▶ **Selected passage**
I have personally seen dogs give children confidence, motivate their work ethic, and challenge them. It is important for parents to teach children to respect and care for their pets.

From the time my grandkids were three years old, they were helping me feed and clean up after their dog— including helping me find landmines in the backyard. I taught them as soon as they could walk how to move through a pack of dogs with confidence. My older granddaughter became confident with the dogs quicker than the younger one. I love watching them develop their confidence and skills with the dogs. I watch them mimic my behavior and communicate through training, and I feel so proud of them.

On the other side, I have watched my “granddog” fall in love with his girls. It was love at first sight. When my first granddaughter came home from the hospital, Bo jumped up on the bed and gently curled up next to the baby, and that began his commitment to those kids. He stayed by their sides through their crawling phases, whining and nudging them with his nose to direct them away from danger. He stayed close by while they were learning to walk, offering them support when needed. He’s so protective that we have to keep him in the house when the kids are in the pool. The first time he saw them there (and every time since), he whined, jumped in the pool and tried to pull them to the side of the pool to safety. My Mastiff Fiona also knew right away that these new babies were to be watched over and guarded from harm. Even when my oldest granddaughter jumped off the couch right on top of this sleeping giant, Fiona was startled but she contained herself and did not react with aggression. All the dogs tolerated being dressed up and the silly games the kids play with them.

My cat even learned to love them— when they curled up on the couch to watch a movie, the cat would run to be a part of the cuddle time.

This cat tolerated the girls carrying her like a rag doll until they mastered the correct way to carry a cat. Cats tend to be less tolerant than most dogs, but this cat instinctively knew these babies belonged to us and to be patient and love them, no matter what mistakes they made as they were growing and learning.

▶ **Data excerpts**
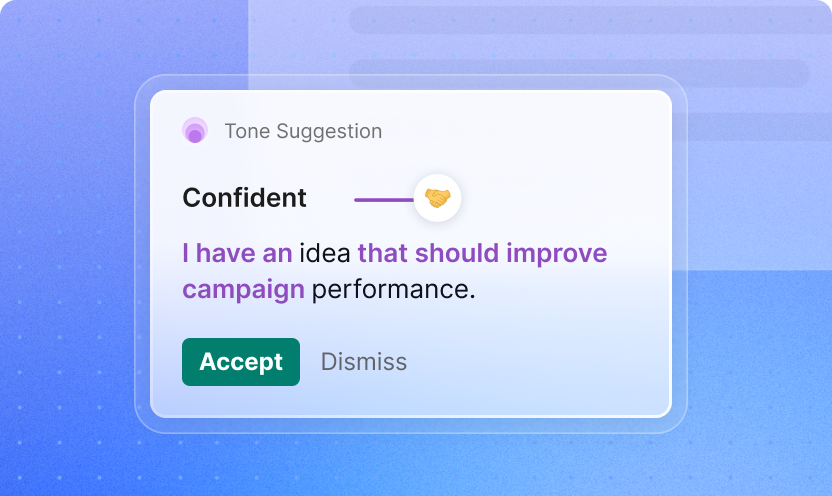Click the second background placeholder bar
The image size is (832, 496).
[580, 73]
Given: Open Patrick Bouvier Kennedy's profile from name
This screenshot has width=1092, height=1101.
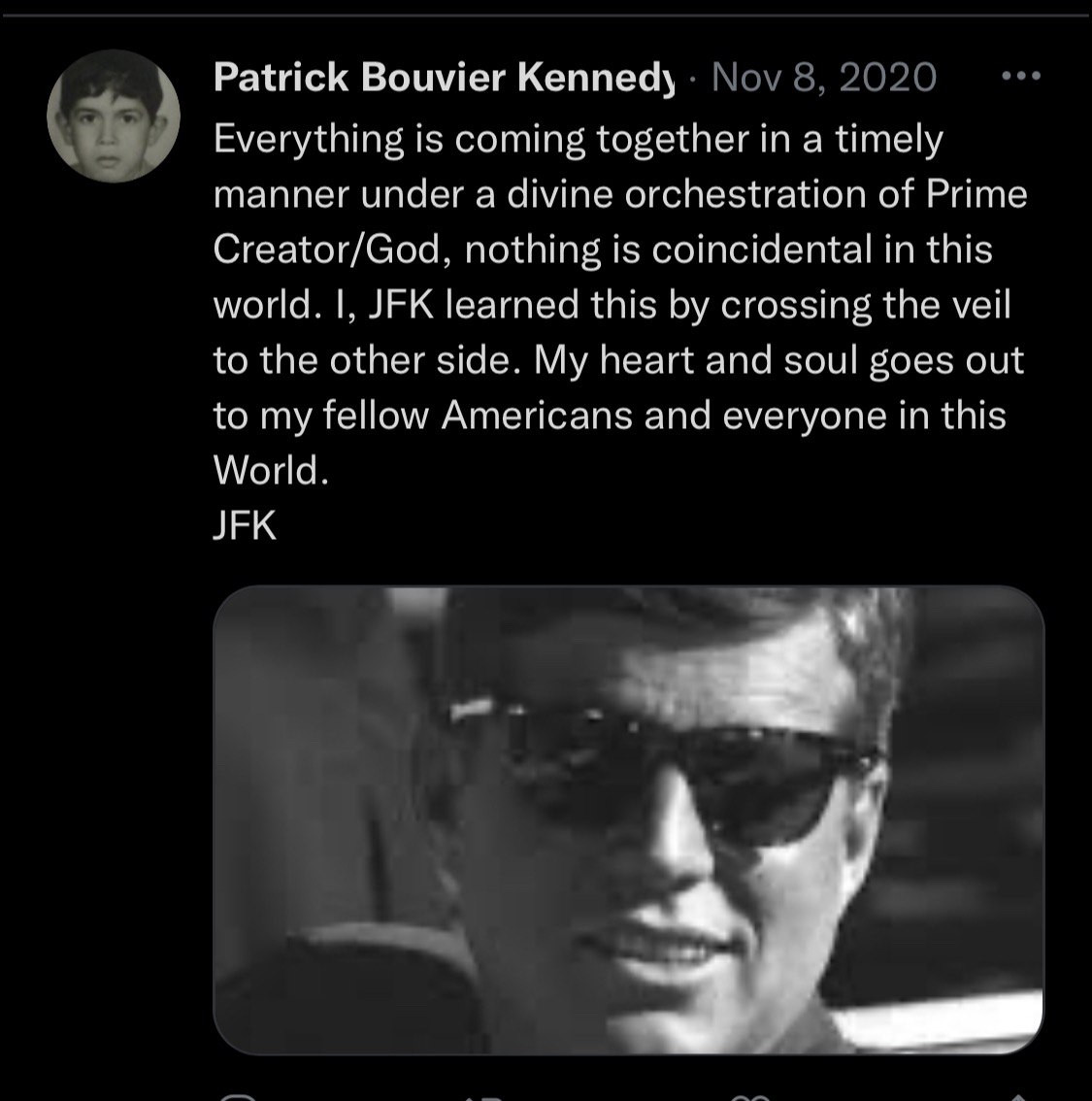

▶ **Required work**
Reproduce the complete passage about the grandchildren and the family's pets, word for word.

▶ **Result below**
I have personally seen dogs give children confidence, motivate their work ethic, and challenge them. It is important for parents to teach children to respect and care for their pets.

From the time my grandkids were three years old, they were helping me feed and clean up after their dog— including helping me find landmines in the backyard. I taught them as soon as they could walk how to move through a pack of dogs with confidence. My older granddaughter became confident with the dogs quicker than the younger one. I love watching them develop their confidence and skills with the dogs. I watch them mimic my behavior and communicate through training, and I feel so proud of them.

On the other side, I have watched my “granddog” fall in love with his girls. It was love at first sight. When my first granddaughter came home from the hospital, Bo jumped up on the bed and gently curled up next to the baby, and that began his commitment to those kids. He stayed by their sides through their crawling phases, whining and nudging them with his nose to direct them away from danger. He stayed close by while they were learning to walk, offering them support when needed. He’s so protective that we have to keep him in the house when the kids are in the pool. The first time he saw them there (and every time since), he whined, jumped in the pool and tried to pull them to the side of the pool to safety. My Mastiff Fiona also knew right away that these new babies were to be watched over and guarded from harm. Even when my oldest granddaughter jumped off the couch right on top of this sleeping giant, Fiona was startled but she contained herself and did not react with aggression. All the dogs tolerated being dressed up and the silly games the kids play with them.

My cat even learned to love them— when they curled up on the couch to watch a movie, the cat would run to be a part of the cuddle time.

This cat tolerated the girls carrying her like a rag doll until they mastered the correct way to carry a cat. Cats tend to be less tolerant than most dogs, but this cat instinctively knew these babies belonged to us and to be patient and love them, no matter what mistakes they made as they were growing and learning.